The state Department of Health and Human Services has reduced the area covered by an advisory against eating deer harvested near a contaminated site in Northern Michigan.
The department said new research indicates deer aren’t traveling as far as they’d feared.
The health department had been telling people not to eat deer found within a five-mile radius of Clark’s Marsh in Oscoda Township, next to the former Wurtsmith Air Force Base. On Thursday, the department reduced that radius to three miles.
Andrea Keatley, a manager with the state’s environmental health division, said the health department has been working with the state Department of Natural Resources to sample deer near the marsh for a family of chemicals called PFAS.
Those chemicals were used in firefighting foams on the nearby Air Force base and have since been linked to a variety of health problems in humans, including cancer and developmental delays.
The initial five-mile radius was based on the high end of an estimate from the DNR about how far deer could travel from the marsh.

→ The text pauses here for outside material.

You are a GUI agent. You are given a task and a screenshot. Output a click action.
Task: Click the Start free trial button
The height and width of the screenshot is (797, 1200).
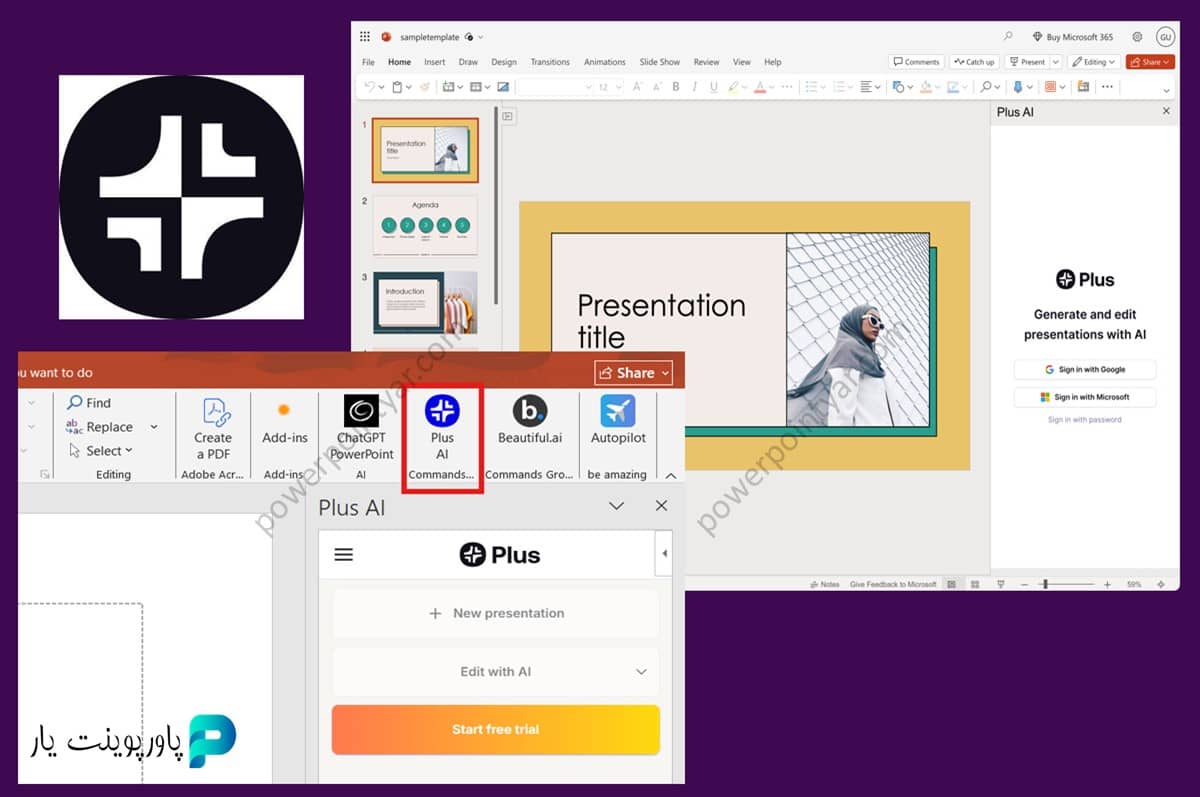[x=496, y=729]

New data show deer in the area are sticking closer to the wetlands, said Keatley.
State health department toxicologist Puneet Vij said researchers aren’t yet sure how the chemicals are getting into the deer.
He said the reduced three-mile radius is actually still a little extra cautious. “Most of the detections are within two miles from the Clark’s Marsh. We have that one-mile buffer. That’s why the coverage area is three miles,” Vij said.